Personal information
- Date of birth: 29 June 1996 (age 29)
- Place of birth: Whitehaven, Cumbria, England
- Position: Forward

Team information
- Current team: Bristol City

College career
- Years: Team / Apps / (Gls)
- 2014–2017: South Alabama Jaguars / 88 / (43)

Senior career*
- Years: Team / Apps / (Gls)
- 2013–2014: Blackburn Rovers / 9 / (1)
- 2018: Grindavík / 15 / (10)
- 2019–2021: Apollon Ladies / 40 / (48)
- 2021: Coventry United / 11 / (5)
- 2022–2023: Durham Women / 30 / (8)
- 2023–2025: Rangers / 53 / (39)
- 2025–: Bristol City / 8 / (5)

= Rio Hardy (footballer) =

English footballer

Rio Hardy (born 29 June 1996) is an English professional footballer who plays as a forward for Women's Super League 2 club Bristol City.

==Early life==

Hardy grew up in Workington, England, and attended the Stainburn School in the town.

==Youth career==

As a youth player, Hardy joined the youth academy of Seaton Girls, helping the club win the County Cup.
After that, she joined the youth academy of English side Blackburn Rovers, helping the club reach the FA Youth Cup final, where they lost to the youth academy of English side Arsenal.

==College career==

In 2014, Hardy joined the South Alabama Jaguars in the United States, where she was regarded as one of the team's most important players. She obtained a sports science degree. She previously attended college in Accrington, England.

==Club career==

In 2018, Hardy signed for Icelandic side Grindavík, where she was regarded as one of the club's most important players. She helped them win the league and qualify for the UEFA Women's Champions League. In 2019, she signed for Cypriot side Apollon Ladies, where she captained the club and was regarded as one of their most important players. In 2021, she signed for English side Coventry United, where she was regarded as one of the club's most important goalscorers, but left due to their liquidation. In 2022, she trained with English side Aston Villa.
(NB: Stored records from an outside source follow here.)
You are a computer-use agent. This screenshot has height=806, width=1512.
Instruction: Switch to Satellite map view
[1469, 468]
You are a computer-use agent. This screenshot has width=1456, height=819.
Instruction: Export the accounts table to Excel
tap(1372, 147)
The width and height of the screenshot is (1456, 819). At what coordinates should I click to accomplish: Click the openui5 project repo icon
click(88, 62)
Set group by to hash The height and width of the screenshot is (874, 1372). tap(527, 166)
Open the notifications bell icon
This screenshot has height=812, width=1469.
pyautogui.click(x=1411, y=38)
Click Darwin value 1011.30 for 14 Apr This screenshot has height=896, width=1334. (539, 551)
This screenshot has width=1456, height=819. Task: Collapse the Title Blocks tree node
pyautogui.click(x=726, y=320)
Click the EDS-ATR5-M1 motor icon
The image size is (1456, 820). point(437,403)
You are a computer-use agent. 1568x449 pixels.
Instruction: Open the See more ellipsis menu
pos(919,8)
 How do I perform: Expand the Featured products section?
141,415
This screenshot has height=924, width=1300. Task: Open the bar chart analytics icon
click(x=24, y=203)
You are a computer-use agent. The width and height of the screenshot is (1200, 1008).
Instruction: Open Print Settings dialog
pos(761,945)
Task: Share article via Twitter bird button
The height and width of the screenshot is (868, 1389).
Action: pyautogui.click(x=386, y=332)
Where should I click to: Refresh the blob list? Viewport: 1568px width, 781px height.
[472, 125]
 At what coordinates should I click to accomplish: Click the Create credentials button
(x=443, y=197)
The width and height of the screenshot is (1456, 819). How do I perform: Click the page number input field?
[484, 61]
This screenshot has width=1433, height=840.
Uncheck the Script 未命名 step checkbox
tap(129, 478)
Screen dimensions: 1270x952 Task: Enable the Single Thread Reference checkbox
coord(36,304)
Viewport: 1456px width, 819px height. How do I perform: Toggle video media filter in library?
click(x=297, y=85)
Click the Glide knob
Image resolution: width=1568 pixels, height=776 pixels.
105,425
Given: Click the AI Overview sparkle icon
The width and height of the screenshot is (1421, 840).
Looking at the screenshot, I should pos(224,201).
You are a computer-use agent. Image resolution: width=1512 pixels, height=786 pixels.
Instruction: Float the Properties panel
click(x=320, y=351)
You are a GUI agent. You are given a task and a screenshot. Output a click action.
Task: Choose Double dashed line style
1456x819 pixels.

In 2023, she signed for Scottish side Rangers.

On 31 July 2025, it was announced that Hardy had been signed for an undisclosed fee from Rangers, joining Bristol City on a two-year contract.

==International career==

Hardy played for England Colleges at international youth level.

==Personal life==

Hardy is the twin sister of English footballer Steffi Hardy. She is a supporter of English Premier League side Manchester United. Her family has been based in Workington, England.